(Problem requirements):
What is wanted is every record, duplicated word for word.

(Data for analysis):
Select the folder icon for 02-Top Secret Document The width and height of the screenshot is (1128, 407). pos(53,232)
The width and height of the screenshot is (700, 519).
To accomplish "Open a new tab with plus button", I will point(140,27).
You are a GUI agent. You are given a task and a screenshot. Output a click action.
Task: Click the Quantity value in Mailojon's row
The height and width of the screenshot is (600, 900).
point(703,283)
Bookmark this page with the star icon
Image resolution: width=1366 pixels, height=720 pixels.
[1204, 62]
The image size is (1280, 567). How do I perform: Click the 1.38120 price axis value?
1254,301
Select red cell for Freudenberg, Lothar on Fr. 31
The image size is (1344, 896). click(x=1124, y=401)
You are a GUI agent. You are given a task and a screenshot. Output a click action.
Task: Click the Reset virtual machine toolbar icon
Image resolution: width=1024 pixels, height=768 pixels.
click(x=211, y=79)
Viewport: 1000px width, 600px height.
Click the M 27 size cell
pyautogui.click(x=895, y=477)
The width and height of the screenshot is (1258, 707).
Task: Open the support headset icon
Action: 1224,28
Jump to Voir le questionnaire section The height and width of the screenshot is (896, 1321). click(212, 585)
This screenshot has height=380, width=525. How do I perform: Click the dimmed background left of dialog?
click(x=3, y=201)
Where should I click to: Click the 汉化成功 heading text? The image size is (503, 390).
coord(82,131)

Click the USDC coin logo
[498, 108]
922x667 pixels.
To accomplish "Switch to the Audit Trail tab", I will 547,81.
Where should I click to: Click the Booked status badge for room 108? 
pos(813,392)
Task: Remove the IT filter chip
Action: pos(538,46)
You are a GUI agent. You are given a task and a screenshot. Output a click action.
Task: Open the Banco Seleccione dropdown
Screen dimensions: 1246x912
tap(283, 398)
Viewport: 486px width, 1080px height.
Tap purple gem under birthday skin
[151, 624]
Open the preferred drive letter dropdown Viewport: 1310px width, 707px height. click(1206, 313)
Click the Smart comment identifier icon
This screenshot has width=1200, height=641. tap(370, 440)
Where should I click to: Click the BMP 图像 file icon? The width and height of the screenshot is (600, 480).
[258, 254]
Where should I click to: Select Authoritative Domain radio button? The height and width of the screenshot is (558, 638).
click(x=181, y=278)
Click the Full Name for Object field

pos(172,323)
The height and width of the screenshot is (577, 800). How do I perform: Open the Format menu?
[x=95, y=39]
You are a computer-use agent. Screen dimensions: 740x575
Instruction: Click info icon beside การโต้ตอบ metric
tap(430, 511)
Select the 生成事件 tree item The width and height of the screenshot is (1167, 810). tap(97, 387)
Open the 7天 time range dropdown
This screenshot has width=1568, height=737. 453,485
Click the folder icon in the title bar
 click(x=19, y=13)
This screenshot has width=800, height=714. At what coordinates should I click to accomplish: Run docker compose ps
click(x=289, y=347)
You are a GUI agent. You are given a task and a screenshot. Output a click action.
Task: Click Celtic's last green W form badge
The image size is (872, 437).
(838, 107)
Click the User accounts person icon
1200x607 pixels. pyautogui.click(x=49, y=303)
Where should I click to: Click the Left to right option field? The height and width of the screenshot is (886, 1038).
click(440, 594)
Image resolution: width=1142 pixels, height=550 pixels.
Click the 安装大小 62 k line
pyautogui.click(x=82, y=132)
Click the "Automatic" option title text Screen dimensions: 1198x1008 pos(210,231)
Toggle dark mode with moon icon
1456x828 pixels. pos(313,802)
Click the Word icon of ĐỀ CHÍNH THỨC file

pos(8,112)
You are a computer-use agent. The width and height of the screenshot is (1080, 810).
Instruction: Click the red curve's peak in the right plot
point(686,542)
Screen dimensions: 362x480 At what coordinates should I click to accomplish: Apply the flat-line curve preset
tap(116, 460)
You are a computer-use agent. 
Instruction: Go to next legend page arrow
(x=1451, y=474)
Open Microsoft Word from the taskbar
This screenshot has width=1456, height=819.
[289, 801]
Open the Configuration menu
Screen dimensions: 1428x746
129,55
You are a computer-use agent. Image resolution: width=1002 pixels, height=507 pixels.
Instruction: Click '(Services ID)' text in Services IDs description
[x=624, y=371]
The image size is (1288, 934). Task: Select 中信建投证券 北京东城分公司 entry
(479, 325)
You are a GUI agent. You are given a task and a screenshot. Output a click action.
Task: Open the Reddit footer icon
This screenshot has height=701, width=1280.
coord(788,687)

(Task output):
Select the folder icon for 02-Top Secret Document The width and height of the screenshot is (1128, 407). pos(53,232)
The width and height of the screenshot is (700, 519).
To accomplish "Open a new tab with plus button", I will point(140,27).
You are a GUI agent. You are given a task and a screenshot. Output a click action.
Task: Click the Quantity value in Mailojon's row
The height and width of the screenshot is (600, 900).
point(703,283)
Bookmark this page with the star icon
Image resolution: width=1366 pixels, height=720 pixels.
[1204, 62]
The image size is (1280, 567). How do I perform: Click the 1.38120 price axis value?
1254,301
Select red cell for Freudenberg, Lothar on Fr. 31
The image size is (1344, 896). click(x=1124, y=401)
You are a GUI agent. You are given a task and a screenshot. Output a click action.
Task: Click the Reset virtual machine toolbar icon
Image resolution: width=1024 pixels, height=768 pixels.
click(x=211, y=79)
Viewport: 1000px width, 600px height.
Click the M 27 size cell
pyautogui.click(x=895, y=477)
The width and height of the screenshot is (1258, 707).
Task: Open the support headset icon
Action: 1224,28
Jump to Voir le questionnaire section The height and width of the screenshot is (896, 1321). click(212, 585)
This screenshot has height=380, width=525. How do I perform: Click the dimmed background left of dialog?
click(x=3, y=201)
Where should I click to: Click the 汉化成功 heading text? The image size is (503, 390).
coord(82,131)

Click the USDC coin logo
[498, 108]
922x667 pixels.
To accomplish "Switch to the Audit Trail tab", I will 547,81.
Where should I click to: Click the Booked status badge for room 108? 
pos(813,392)
Task: Remove the IT filter chip
Action: pos(538,46)
You are a GUI agent. You are given a task and a screenshot. Output a click action.
Task: Open the Banco Seleccione dropdown
Screen dimensions: 1246x912
tap(283, 398)
Viewport: 486px width, 1080px height.
Tap purple gem under birthday skin
[151, 624]
Open the preferred drive letter dropdown Viewport: 1310px width, 707px height. click(1206, 313)
Click the Smart comment identifier icon
This screenshot has width=1200, height=641. tap(370, 440)
Where should I click to: Click the BMP 图像 file icon? The width and height of the screenshot is (600, 480).
[258, 254]
Where should I click to: Select Authoritative Domain radio button? The height and width of the screenshot is (558, 638).
click(x=181, y=278)
Click the Full Name for Object field

pos(172,323)
The height and width of the screenshot is (577, 800). How do I perform: Open the Format menu?
[x=95, y=39]
You are a computer-use agent. Screen dimensions: 740x575
Instruction: Click info icon beside การโต้ตอบ metric
tap(430, 511)
Select the 生成事件 tree item The width and height of the screenshot is (1167, 810). tap(97, 387)
Open the 7天 time range dropdown
This screenshot has width=1568, height=737. 453,485
Click the folder icon in the title bar
 click(x=19, y=13)
This screenshot has width=800, height=714. At what coordinates should I click to accomplish: Run docker compose ps
click(x=289, y=347)
You are a GUI agent. You are given a task and a screenshot. Output a click action.
Task: Click Celtic's last green W form badge
The image size is (872, 437).
(838, 107)
Click the User accounts person icon
1200x607 pixels. pyautogui.click(x=49, y=303)
Where should I click to: Click the Left to right option field? The height and width of the screenshot is (886, 1038).
click(440, 594)
Image resolution: width=1142 pixels, height=550 pixels.
Click the 安装大小 62 k line
pyautogui.click(x=82, y=132)
Click the "Automatic" option title text Screen dimensions: 1198x1008 pos(210,231)
Toggle dark mode with moon icon
1456x828 pixels. pos(313,802)
Click the Word icon of ĐỀ CHÍNH THỨC file

pos(8,112)
You are a computer-use agent. The width and height of the screenshot is (1080, 810).
Instruction: Click the red curve's peak in the right plot
point(686,542)
Screen dimensions: 362x480 At what coordinates should I click to accomplish: Apply the flat-line curve preset
tap(116, 460)
You are a computer-use agent. 
Instruction: Go to next legend page arrow
(x=1451, y=474)
Open Microsoft Word from the taskbar
This screenshot has width=1456, height=819.
[289, 801]
Open the Configuration menu
Screen dimensions: 1428x746
129,55
You are a computer-use agent. Image resolution: width=1002 pixels, height=507 pixels.
Instruction: Click '(Services ID)' text in Services IDs description
[x=624, y=371]
The image size is (1288, 934). Task: Select 中信建投证券 北京东城分公司 entry
(479, 325)
You are a GUI agent. You are given a task and a screenshot. Output a click action.
Task: Open the Reddit footer icon
This screenshot has height=701, width=1280.
coord(788,687)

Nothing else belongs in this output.